Il realismo di Pizzaballa al Meeting di Rimini

Redazione

Il Patriarca di Gerusalemme parla di pace che va cercata e del riaffiorare dell'antisemitismo. Un incontro-testimonianza di spessore

Il Patriarca di Gerusalemme, Pierbattista Pizzaballa, ha aperto il Meeting di Rimini con un incontro-testimonianza di spessore, non solo per la visione spirituale e il richiamo al dialogo tra le religioni (“in questo momento il dialogo interreligioso è in crisi”), ma anche per il grande realismo umano e politico di fronte alla guerra, scatenata il 7 ottobre da Hamas, il cui “impatto  su entrambe le popolazioni è unico, senza precedenti”. La pace va cercata e per la pace bisogna pregare (Pizzaballa ha promosso il 15 agosto una “Supplica per la pace alla Beata Vergine Maria Assunta”, festa molto sentita nelle comunità orientali), ma il facile pacifismo e certi giudizi parziali presenti anche nella Chiesa non fanno parte della sua visione e del suo bagaglio d’esperienza. In una intervista ai media vaticani ha parlato di “piccole speranze”, ma ha aggiunto che “non si può parlare in questo momento di pace”. Poi, al pubblico: “La guerra finirà. Io spero che con i negoziati in corso si arrivi a qualcosa, ma ho un po’ di dubbi. Comunque, è l’ultimo treno”. Ha ricordato che “per Israele quello che è successo è stato uno choc incredibile. Israele è nato come il paese dove gli ebrei sono a casa e si sentono sicuri, e il 7 ottobre ha mostrato che non lo sono più. Naturalmente, per i palestinesi quello che accade, non solo a Gaza ma in tutto il mondo, è qualcosa di mai visto prima, quindi ha un impatto enorme che ha esasperato sentimenti già esistenti”. Sul riaffiorante antisemitismo: “Una cosa è criticare la politica di un governo, che di per sé è legittimo.
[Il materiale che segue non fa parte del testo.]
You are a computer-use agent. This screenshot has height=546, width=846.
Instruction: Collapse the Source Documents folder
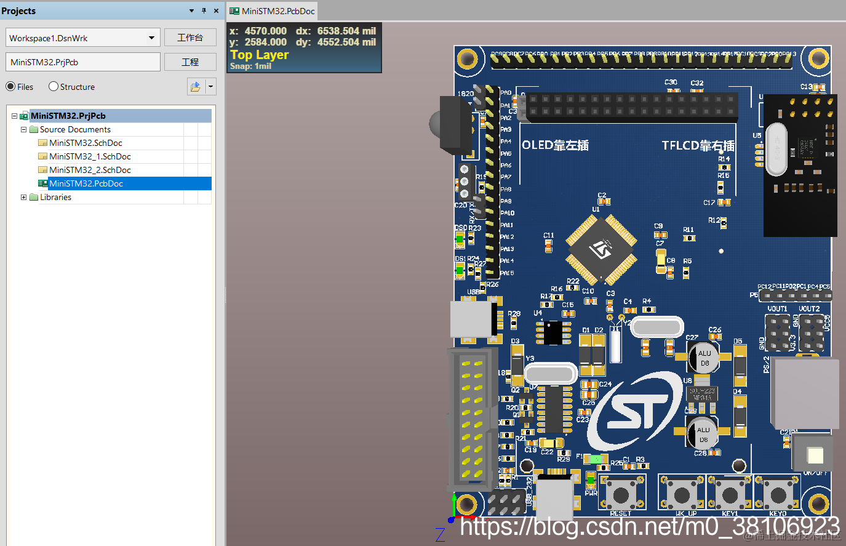[x=23, y=129]
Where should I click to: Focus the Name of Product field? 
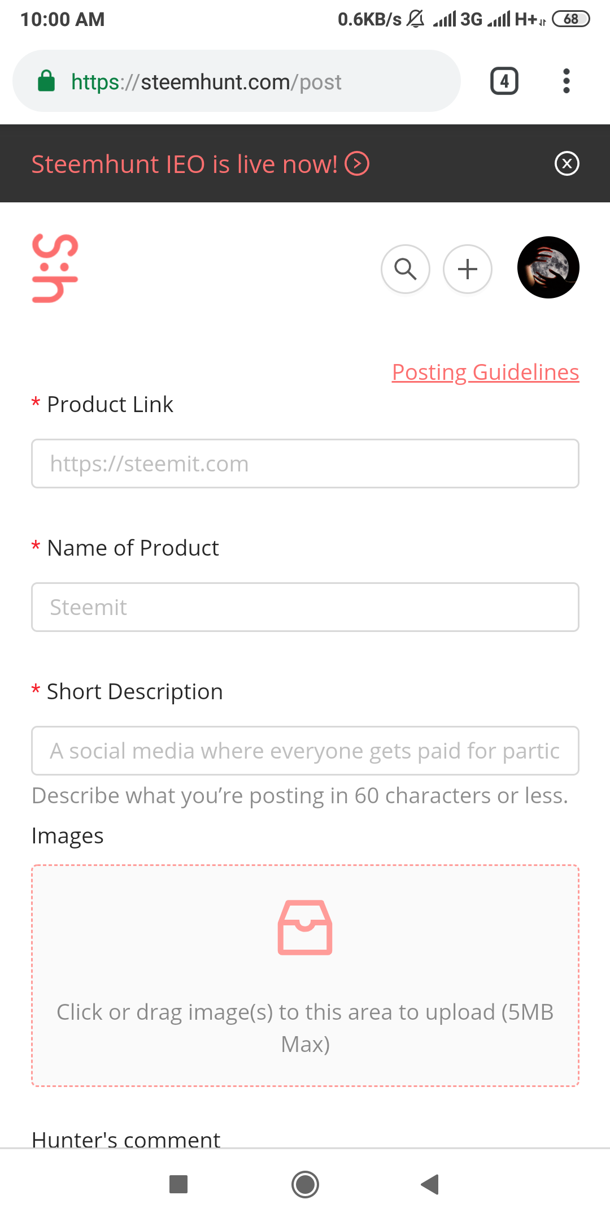(x=305, y=607)
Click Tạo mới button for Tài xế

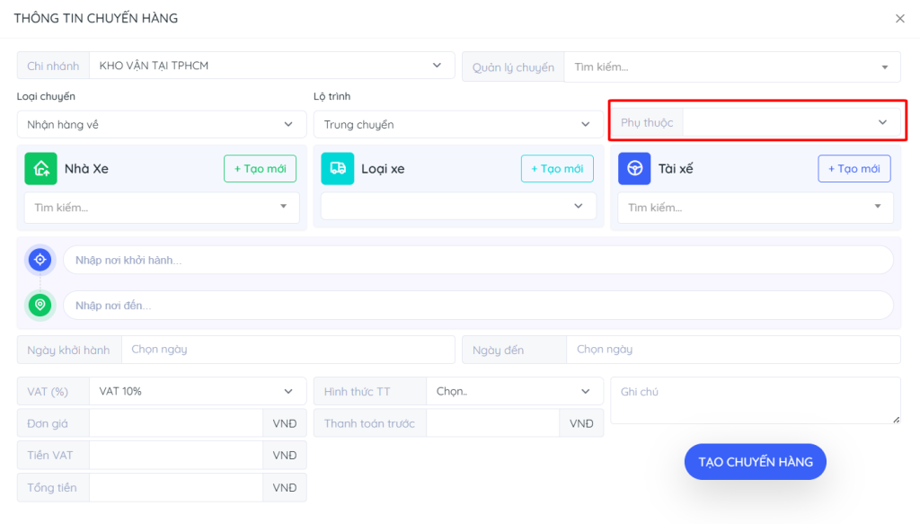click(x=854, y=169)
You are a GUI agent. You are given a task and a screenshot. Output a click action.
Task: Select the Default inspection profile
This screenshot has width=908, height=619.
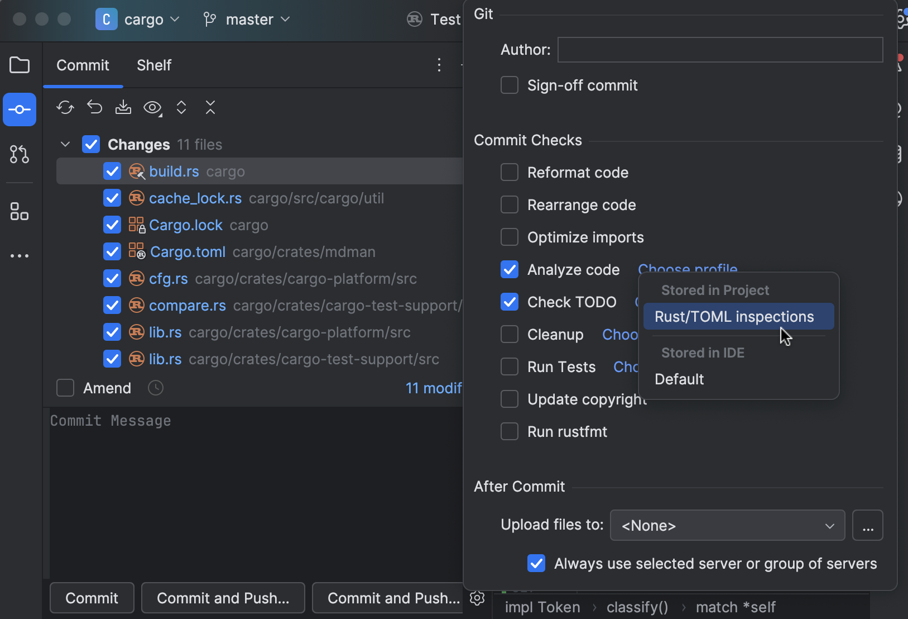(x=679, y=379)
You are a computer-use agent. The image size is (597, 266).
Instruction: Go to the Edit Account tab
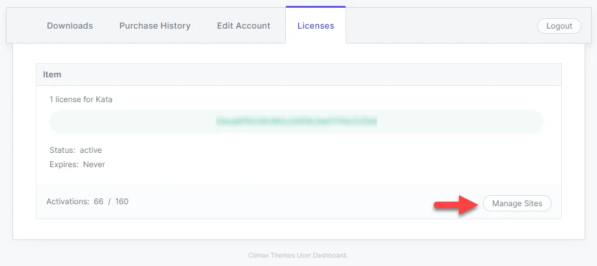pyautogui.click(x=243, y=26)
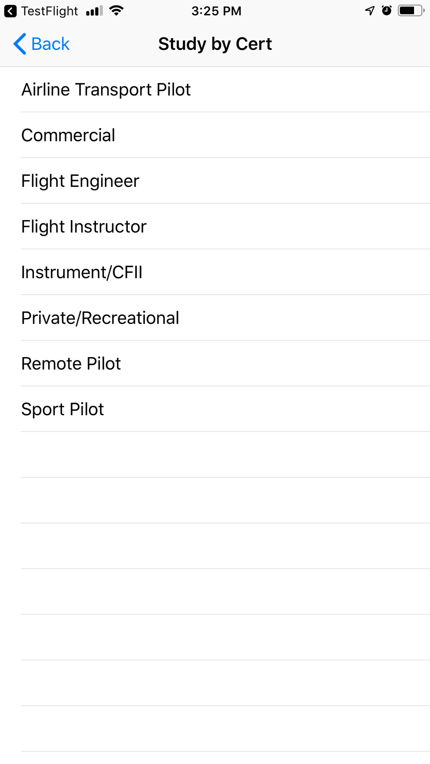Image resolution: width=430 pixels, height=764 pixels.
Task: Tap the alarm clock status icon
Action: click(387, 11)
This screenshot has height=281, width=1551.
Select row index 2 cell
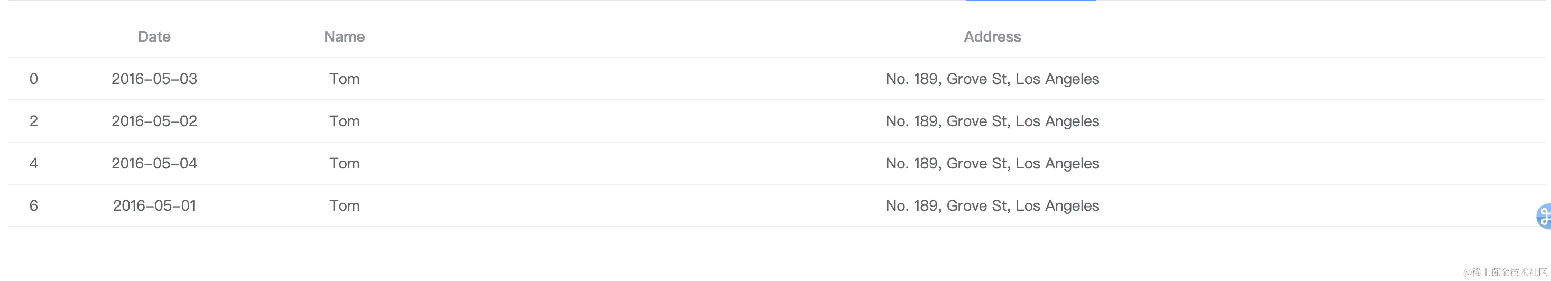click(x=34, y=121)
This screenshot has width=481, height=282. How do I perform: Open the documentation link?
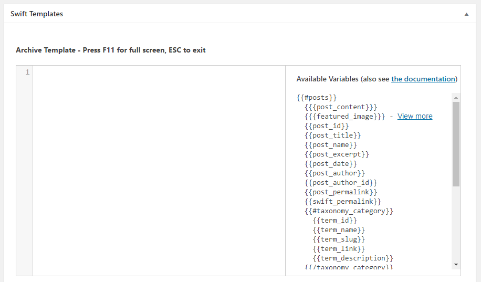[x=423, y=79]
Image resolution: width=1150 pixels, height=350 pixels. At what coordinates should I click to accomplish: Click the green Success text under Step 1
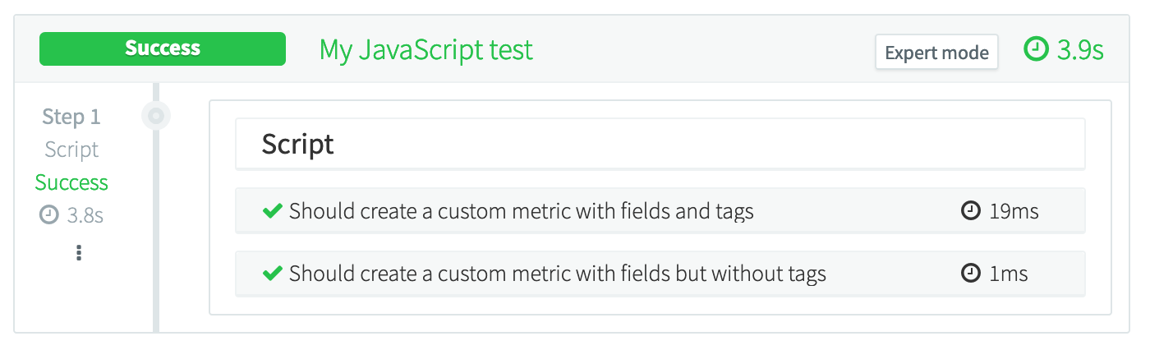(x=71, y=182)
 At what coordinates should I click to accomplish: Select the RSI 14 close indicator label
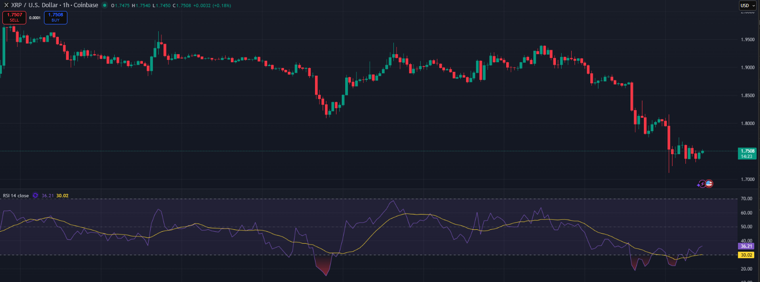tap(16, 195)
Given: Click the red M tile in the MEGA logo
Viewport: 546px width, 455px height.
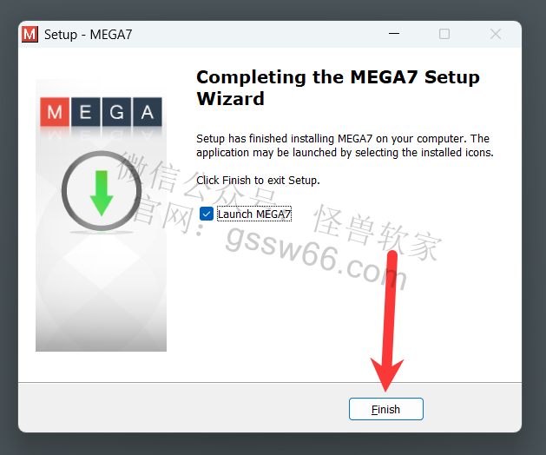Looking at the screenshot, I should [55, 112].
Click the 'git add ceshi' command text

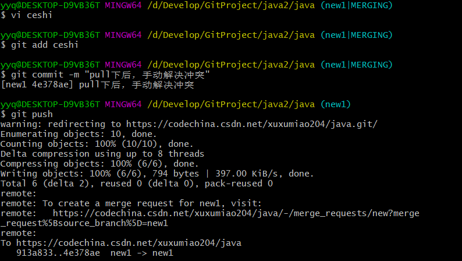[44, 45]
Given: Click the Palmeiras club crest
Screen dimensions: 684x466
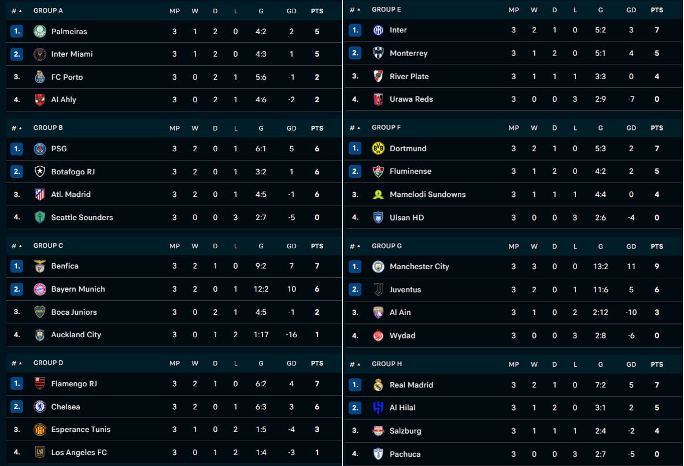Looking at the screenshot, I should pyautogui.click(x=39, y=31).
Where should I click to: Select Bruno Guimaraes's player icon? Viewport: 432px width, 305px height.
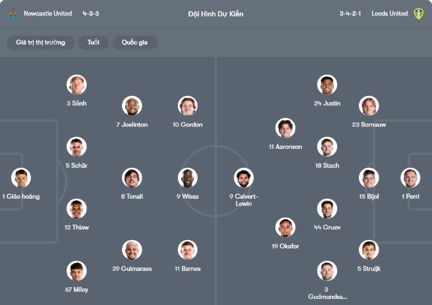pos(131,250)
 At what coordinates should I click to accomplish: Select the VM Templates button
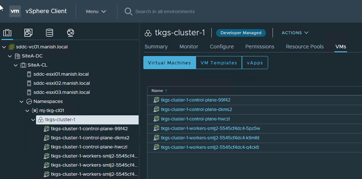(x=219, y=63)
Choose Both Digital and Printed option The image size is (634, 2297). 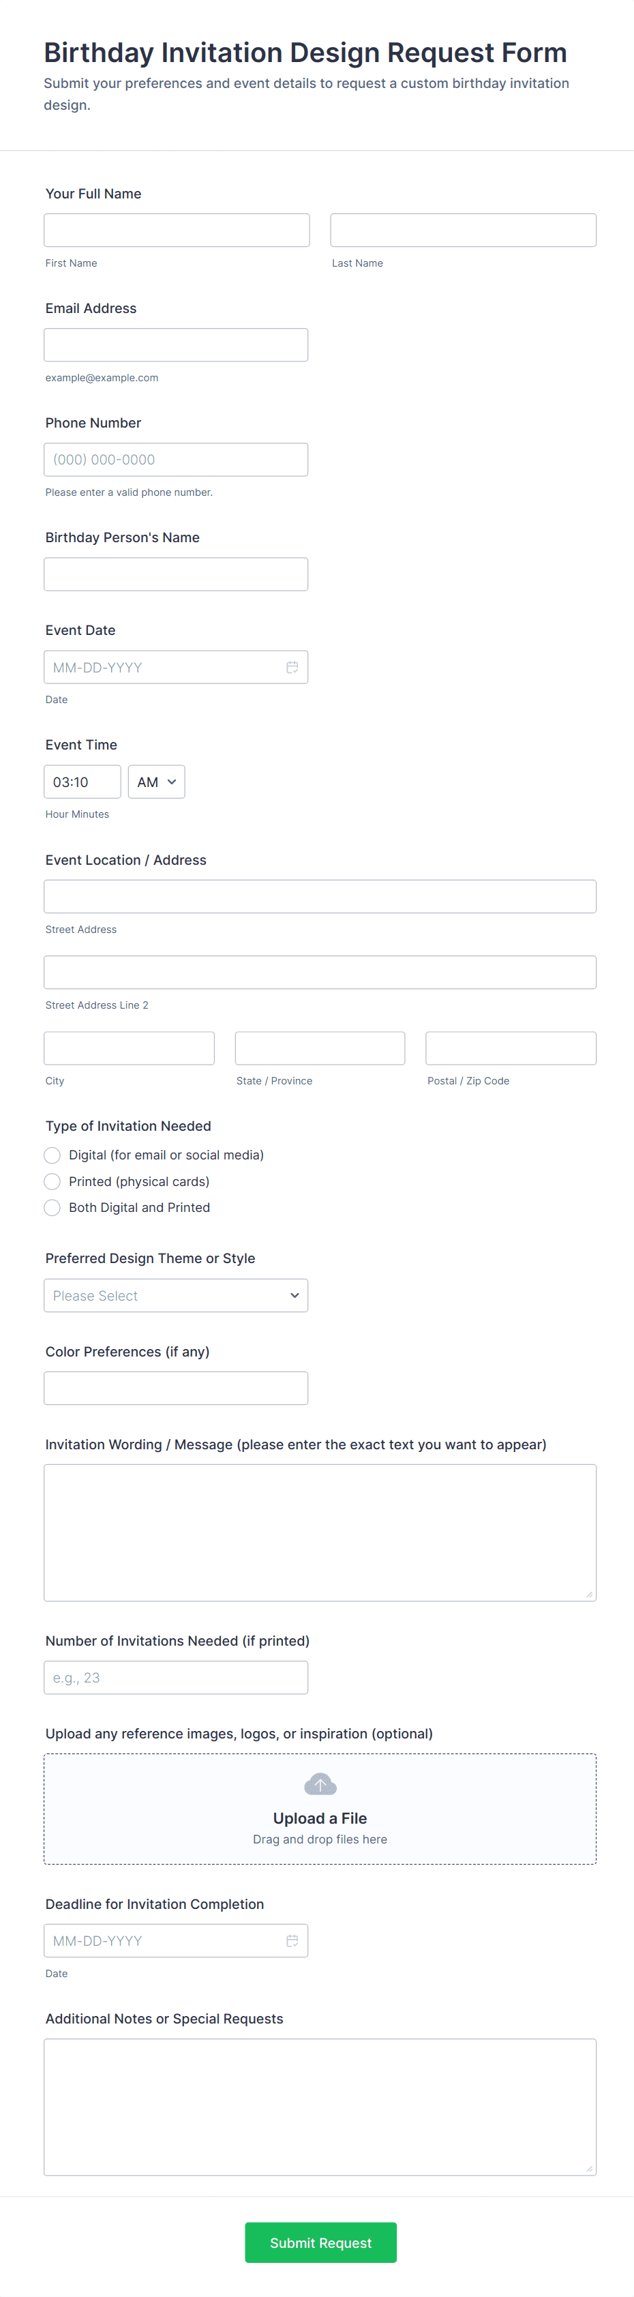(53, 1207)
Un’altra cosa è dire che non puoi essere ebreo. Questo è inaccettabile e deve essere condannato”. E ha criticato tutte le “narrative escludenti, pro Palestina, pro Israele”. Anche sul ruolo, spesso enfatizzato, della Chiesa è stato realista: “Siamo sinceri, nessuno si aspetta che la comunità cristiana risolva i problemi. Politicamente, siamo più o meno irrilevanti, se posso dirlo. Forse questo farà arrabbiare qualcuno, ma è così”. Viene prima la testimonianza delle parole: “La prima cosa è stare lì, esserci”.